"Not a good position to be in," said Mazer. "The cutting team will be very exposed. There's some ship wreckage floating inside the cargo bay that could provide some cover, but the cutting crew will still be susceptible to enemy fire. The Formics, on the other hand, will have plenty of cover at the shaft entrances."
"What do you suggest?" asked Wit.
"We booby-trap the shafts," said Mazer. "It needs to be silent so as not to alert others on the ship. Do you think we could replicate what you did on the goo tower?"
"You mean electrify the shafts?" said Wit.
"Maybe just the last five meters of the shaft," said Mazer. "Maybe we create a mesh netting, like a bag that's open on both ends, and we lay it flat against the inner wall. The Formics come up, they poke their heads out. And we zap them."
"If we had a few weeks to build the nets," said Lem. "But we're at the eleventh hour here."
Benyawe stepped forward to the holofield and started flipping through files. "We may not need weeks. Juke already has nets like this made of thin metal mesh for securing loads on cargo vessels."
A catalog entry of the mesh netting appeared in the field.
"We could have it flown here from Luna," said Benyawe. "The team tapes it down along the inner wall of the shaft, being sure not to obstruct the track in the floor, and we're set. Question is, how to electrify it."
"That would be easy," said Victor. "Couple drive batteries would do it. And a few hundred meters of cable. We set the batteries in the cargo bay rigged to a manual switch."
"There are dozens of shafts," said Lem. "You're talking about a ton of equipment we don't have room for. The cocoons are designed to hold a person, his weapon, his tools, the steel, and that's it. How do we get all of these nets and cables and batteries to the ship?"
"The cocoons are covered in space junk to camouflage them," said Victor. "We remove some of that junk and replace it with batteries and spools of cable. We scuff them up and paint them so they still look like debris. If we need more space, we could attach some of the equipment to some of the small pieces of drift debris. The drone pilots then fly those pieces near to where we enter the ship. Then we recover the equipment and we're set. Or--and this is this least attractive option--we could remove one person from the mission and fill one of the cocoons with the equipment we'll need."
"I'd rather not lose a person," said Wit. "If we can make it work with the cocoons' exteriors and the drift debris, we should."
"We'll make it happen," said Benyawe. "We have members of our engineering team on hand for needs like this. We can get the supplies and start making the modifications to the cocoons immediately. Our drone pilots will use the debris drones to carry anything else that doesn't fit straight to the cannon. Those will arrive before you do. All you'll have to do is recover them."
"Good," said Wit. He turned to Victor. "Walk us throu
gh the rest of it. We've cut away a huge section of wall plates and exposed the pipes. Now what?"
"Now we rotate all of the exposed nozzles inward so they point toward the middle of the ship. Once that's done, everyone exits the ship and gathers at this point here."
Victor drew a circle on the hull, a distance from the cargo bay.
"Meanwhile, two people are outside the ship here, directly above the spot where the nozzles have been rotated. Armed with paint guns, they'll paint a giant square on the ship's exterior in phosphorescent paint that matches where the plates have been removed inside the cargo bay. Once the crew inside is clear, the paint sprayers will paint a giant 'X' in the square. Like so."
He demonstrated with his stylus.
"Then the paint sprayers will attach these glow rods near the paint to make it glow and move here to join the others outside the ship a safe distance away."
A small spacecraft appeared in the top left corner of the holofield.

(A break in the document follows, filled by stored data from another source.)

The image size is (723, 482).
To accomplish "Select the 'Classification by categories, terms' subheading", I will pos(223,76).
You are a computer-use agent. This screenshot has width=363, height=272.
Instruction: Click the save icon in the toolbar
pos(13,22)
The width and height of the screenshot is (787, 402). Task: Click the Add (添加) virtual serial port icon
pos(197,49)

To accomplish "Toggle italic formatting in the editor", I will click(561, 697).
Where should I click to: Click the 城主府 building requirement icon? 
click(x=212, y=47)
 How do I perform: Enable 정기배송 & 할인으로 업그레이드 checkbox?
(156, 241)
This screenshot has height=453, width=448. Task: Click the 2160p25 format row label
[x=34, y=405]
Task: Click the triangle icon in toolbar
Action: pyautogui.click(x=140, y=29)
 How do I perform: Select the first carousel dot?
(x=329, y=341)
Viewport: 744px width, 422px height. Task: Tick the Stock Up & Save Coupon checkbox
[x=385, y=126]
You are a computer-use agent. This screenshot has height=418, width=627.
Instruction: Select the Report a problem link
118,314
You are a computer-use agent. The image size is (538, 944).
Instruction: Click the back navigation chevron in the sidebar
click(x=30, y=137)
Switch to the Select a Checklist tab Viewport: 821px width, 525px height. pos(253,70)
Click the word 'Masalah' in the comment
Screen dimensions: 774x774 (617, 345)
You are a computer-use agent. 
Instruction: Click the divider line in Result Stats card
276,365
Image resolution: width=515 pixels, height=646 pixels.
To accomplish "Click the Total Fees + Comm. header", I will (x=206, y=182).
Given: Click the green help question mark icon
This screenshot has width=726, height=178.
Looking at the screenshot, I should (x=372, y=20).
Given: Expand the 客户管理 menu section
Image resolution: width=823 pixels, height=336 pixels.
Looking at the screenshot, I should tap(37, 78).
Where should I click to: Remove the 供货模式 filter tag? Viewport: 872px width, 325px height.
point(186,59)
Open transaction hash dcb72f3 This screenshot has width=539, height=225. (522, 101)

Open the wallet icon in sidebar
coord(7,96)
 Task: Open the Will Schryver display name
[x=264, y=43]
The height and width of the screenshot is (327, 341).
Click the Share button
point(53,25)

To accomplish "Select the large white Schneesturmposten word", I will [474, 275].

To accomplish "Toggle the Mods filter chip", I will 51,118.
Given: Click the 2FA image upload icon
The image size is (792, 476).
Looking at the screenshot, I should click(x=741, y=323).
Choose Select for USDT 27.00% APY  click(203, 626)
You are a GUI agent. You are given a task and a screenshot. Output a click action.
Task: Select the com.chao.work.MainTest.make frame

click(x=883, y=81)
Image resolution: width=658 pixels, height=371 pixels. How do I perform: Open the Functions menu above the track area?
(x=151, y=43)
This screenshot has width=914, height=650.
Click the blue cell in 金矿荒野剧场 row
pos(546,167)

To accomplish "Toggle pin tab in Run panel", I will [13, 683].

"A pilot will then fly a small fighter directly above the rotated nozzles, aiming for the 'X.' The Formics will see the fighter approach, decide it's a threat, and order one of the cannons to extend. This will obviously fail as we will have already disabled them. The Formics will then fire the gamma plasma, opening the nozzles where the 'X' is located. Those nozzles will be rotated inward, however, so the gamma plasma will blast through the ship and blow a hole out the other side. The radiation from that blast will dissipate throughout the ship and kill most of the Formics inside."
"So we trick them into using their own weapon against themselves," said Deen. "I like that."
"Whoever flies that fighter needs to fly as straight as an arrow toward the 'X,'" said Wit. "The Formics will likely open up other nozzles we haven't rotated. Beams of gamma plasma will encircle the fighter from all sides. He'll essentially be flying inside a tunnel of plasma. If he deviates in any way, he'll fly into the line of fire and be obliterated."
"The pilot's not a he," said Imala. "It's a she. I'm doing it."
Everyone looked at her.
Victor was so surprised it took him a moment to find words. "Imala ... we agreed that one of the MOPs would do this."
"It should be me," said Mazer. "I have the most flight experience."
"Not in space you don't," said Imala. "I'm the most qualified pilot here."